» TASK PROMPT
Copy whichever lines of the data hold the word "click".

» LISTED ENTRIES
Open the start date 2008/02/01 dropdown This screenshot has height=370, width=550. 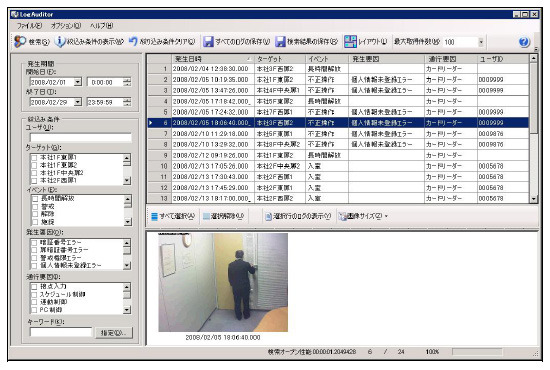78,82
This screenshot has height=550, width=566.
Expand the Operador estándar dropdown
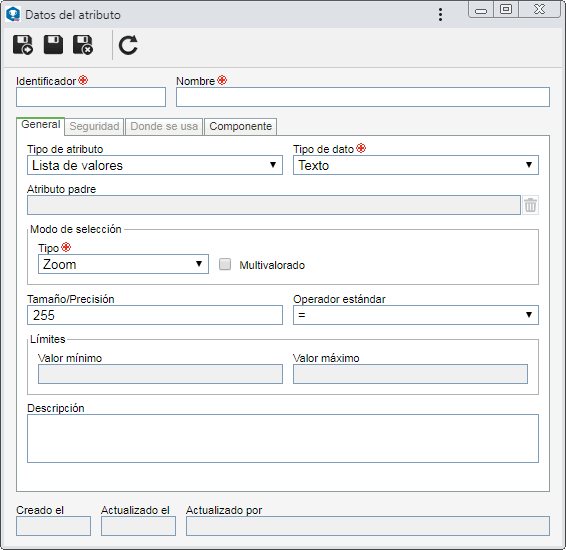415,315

* * *

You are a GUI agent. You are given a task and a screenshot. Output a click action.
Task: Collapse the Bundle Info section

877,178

---

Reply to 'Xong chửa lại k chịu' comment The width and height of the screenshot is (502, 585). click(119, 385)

» FINAL ANSWER
You are a GUI agent. You are given a task and a screenshot. Output a click action.
Reply to 'Xong chửa lại k chịu' comment The width and height of the screenshot is (502, 585). click(119, 385)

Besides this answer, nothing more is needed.